DATASET RECORDS
((

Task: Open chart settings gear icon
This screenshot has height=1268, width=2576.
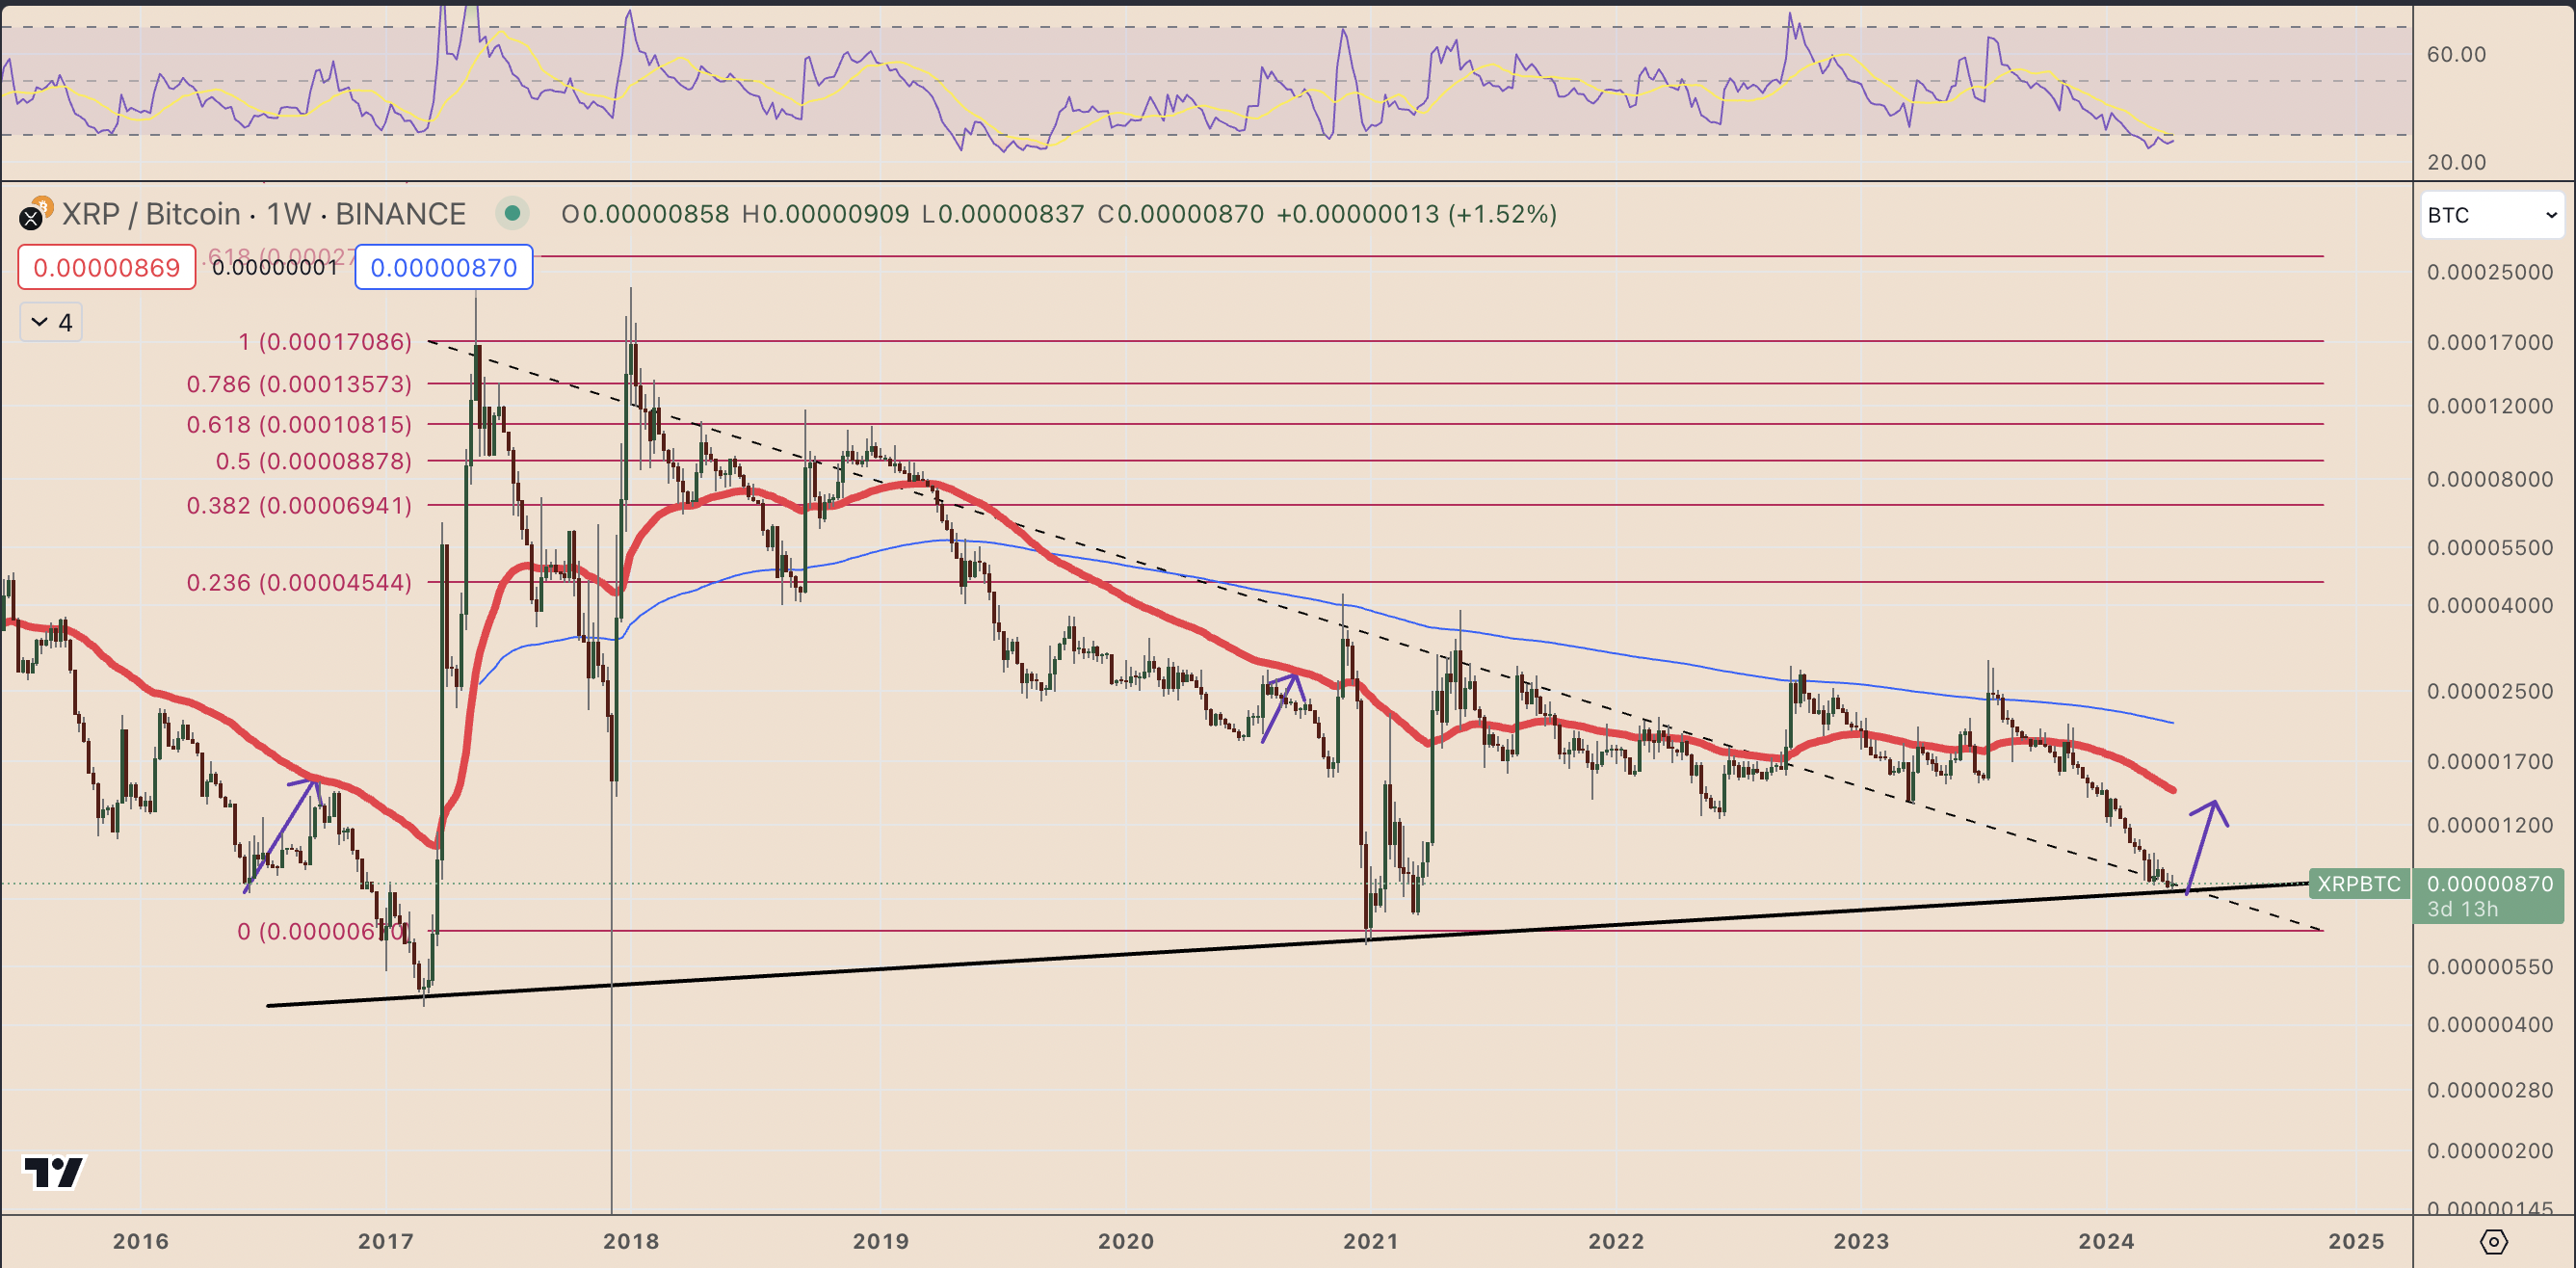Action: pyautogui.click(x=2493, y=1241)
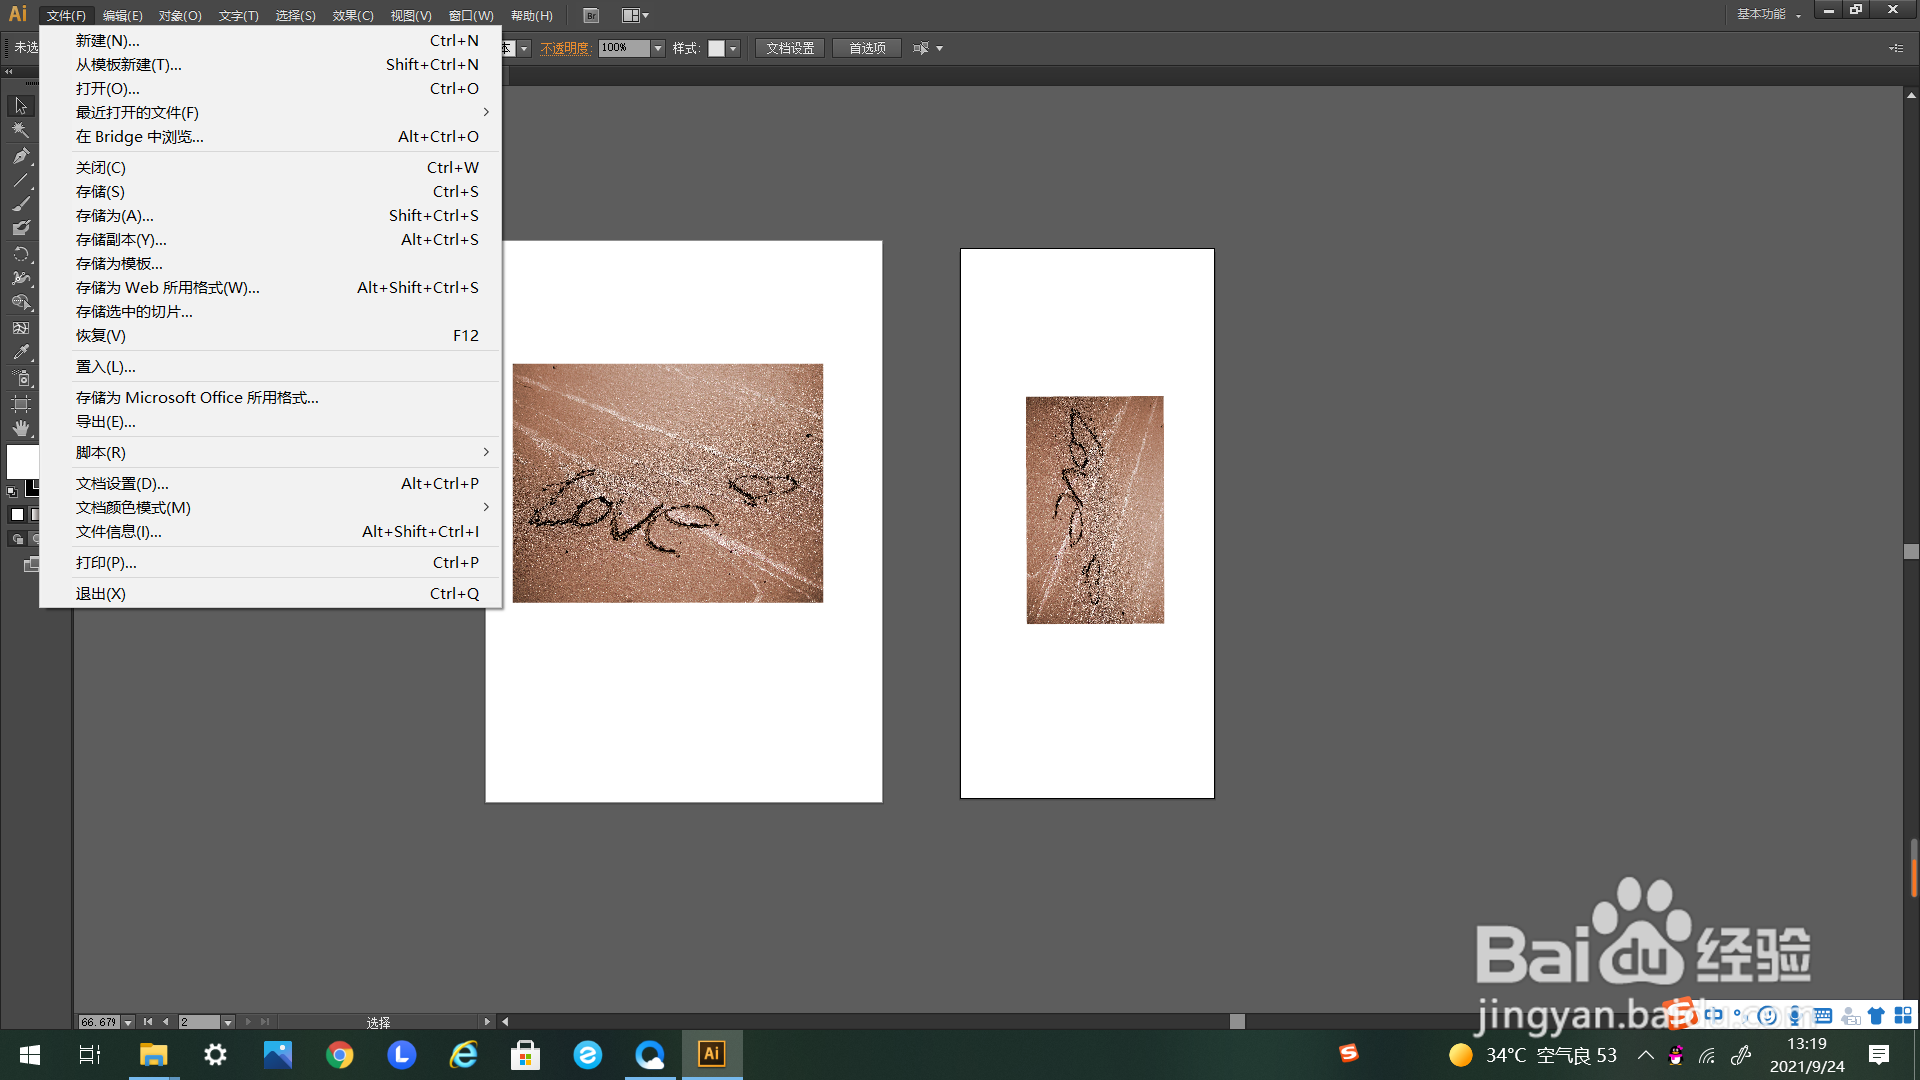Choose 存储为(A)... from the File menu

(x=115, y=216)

))

With the images left out, set down every entry exactly.

ANSWER TO THIS EXERCISE
Task: Open chart settings gear icon
This screenshot has height=1268, width=2576.
Action: pyautogui.click(x=2493, y=1241)
Choose 存储为(A)... from the File menu

(x=115, y=216)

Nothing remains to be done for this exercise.